It is extremely common for the little things you mentioned to be a style choice, even the body can be. For example, I often draw ears differently then another artist would, I won't be copying the style used (I can usually do so if asked but it'll still be done in my way).

I'd really recommend editing your reference to add a list of important notes, it's what usually people do with references. So you can write that her nails are stubby rather then long and everything else.
neive
May. 12th, 2014 09:31 am (UTC)
Really have to agree with this. :<

Unfortunately when a character belongs to you, you have a clear vision of what they look like in your head. As an artist we only have the initial reference you give to us, and more than likely its our first time seeing the character. Without extremely specific details it can be hard to tell what features outside of actual markings are another artist's style/take on things. While differences like this stick out much more for you due to that personal vision and attachment, they're unfortunately just too easy to overlook without explicitly being told for the average person. Because of this even I honestly don't see much difference between the reference image and the WIP. It does just look like a different style and not a blatant disservice to her design. I feel its even harder to gauge the differences too since its not a complete sketch and had room for polite guidance to make it how you wanted. (Gonna skip the politeness issue since its been mentioned a lot already.)

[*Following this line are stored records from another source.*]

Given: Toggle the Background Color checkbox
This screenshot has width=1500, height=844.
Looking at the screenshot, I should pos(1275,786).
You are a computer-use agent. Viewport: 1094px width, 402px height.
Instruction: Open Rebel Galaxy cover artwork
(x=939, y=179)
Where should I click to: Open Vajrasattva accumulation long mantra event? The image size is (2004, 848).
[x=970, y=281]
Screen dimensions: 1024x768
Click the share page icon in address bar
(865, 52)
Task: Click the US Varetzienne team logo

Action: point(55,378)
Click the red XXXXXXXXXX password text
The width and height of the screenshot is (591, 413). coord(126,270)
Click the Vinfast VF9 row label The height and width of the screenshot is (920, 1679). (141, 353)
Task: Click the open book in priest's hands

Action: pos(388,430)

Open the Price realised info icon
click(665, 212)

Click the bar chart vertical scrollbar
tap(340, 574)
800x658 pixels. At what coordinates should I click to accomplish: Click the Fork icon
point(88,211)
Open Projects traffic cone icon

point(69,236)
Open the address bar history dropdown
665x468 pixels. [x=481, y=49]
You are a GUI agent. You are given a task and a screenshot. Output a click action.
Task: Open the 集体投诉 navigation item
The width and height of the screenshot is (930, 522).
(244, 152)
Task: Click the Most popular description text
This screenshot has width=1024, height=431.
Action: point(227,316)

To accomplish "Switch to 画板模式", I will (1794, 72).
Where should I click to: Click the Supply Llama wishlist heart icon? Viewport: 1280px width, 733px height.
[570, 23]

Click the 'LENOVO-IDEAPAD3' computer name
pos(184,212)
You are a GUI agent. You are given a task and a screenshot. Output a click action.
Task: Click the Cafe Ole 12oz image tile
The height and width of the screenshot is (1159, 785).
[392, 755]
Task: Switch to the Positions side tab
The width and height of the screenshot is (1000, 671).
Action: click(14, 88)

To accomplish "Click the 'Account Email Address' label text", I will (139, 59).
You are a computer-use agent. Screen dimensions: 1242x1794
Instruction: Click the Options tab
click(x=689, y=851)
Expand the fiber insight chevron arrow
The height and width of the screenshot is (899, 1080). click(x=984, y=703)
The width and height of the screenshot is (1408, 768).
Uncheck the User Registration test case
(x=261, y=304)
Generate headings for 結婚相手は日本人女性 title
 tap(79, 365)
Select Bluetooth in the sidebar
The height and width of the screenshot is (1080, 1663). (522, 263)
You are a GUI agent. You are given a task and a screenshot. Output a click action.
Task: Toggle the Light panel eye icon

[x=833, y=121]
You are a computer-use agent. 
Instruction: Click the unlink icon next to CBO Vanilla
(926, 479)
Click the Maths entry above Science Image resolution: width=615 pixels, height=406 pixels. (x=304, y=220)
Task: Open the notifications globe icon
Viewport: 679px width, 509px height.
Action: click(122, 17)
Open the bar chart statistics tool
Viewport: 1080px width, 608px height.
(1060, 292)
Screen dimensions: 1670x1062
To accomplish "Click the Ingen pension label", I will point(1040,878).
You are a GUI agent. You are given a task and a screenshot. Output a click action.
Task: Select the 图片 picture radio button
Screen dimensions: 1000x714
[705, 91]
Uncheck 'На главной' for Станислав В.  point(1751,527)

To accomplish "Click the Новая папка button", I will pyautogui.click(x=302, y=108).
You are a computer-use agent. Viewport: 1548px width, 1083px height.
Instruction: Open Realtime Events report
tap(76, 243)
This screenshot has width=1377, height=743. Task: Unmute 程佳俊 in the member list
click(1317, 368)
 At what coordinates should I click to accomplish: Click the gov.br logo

Regardless though, the main point is I'd suggest making a much more formal reference sheet as soon as possible before getting other commissions of her. This seems like a case of too much anticipation (good and bad) and not enough communication from both sides, so once it got this tense I don't see anything but a refund being the most amicable action. Once its uncomfortable to work with someone its hard to get it back to how it was. If a new ref is made be sure to include a list of details that deviate from the normal iguana or anthro anatomy/other important features that could be confused as free to interpret.
skanrashke
May. 11th, 2014 09:05 pm (UTC)
To me it looks like your character, in someone else's style.

You need to remember that artists have individual styles, rendering the important aspects of your character in a style other than what is presented(Unless it's their own work) is something that's just going to happen.

If you want your character to be in the same style as the original ref, I suggest you seek out the original artist to do further work for it.
annoyeddragon
May. 11th, 2014 09:11 pm (UTC)
The thing about the artists style, part of the reason I wanted to commission them was because they were able to depict that highly lizardy anatomy. Not many artists can, often going for a more humanoid look. They had two characters they had done before using highly animalistic anatomy, so it was strange they made her look more humanoid when they knew and had done a more animal like style before.
naparum
May. 11th, 2014 10:34 pm (UTC)
I personally would have mentioned that when commissioning them, then. A link to the pieces in question, for example, along with an addendum along the lines of "I love how animal-like the style/anatomy was on these pieces, I'd like her drawn something like that!"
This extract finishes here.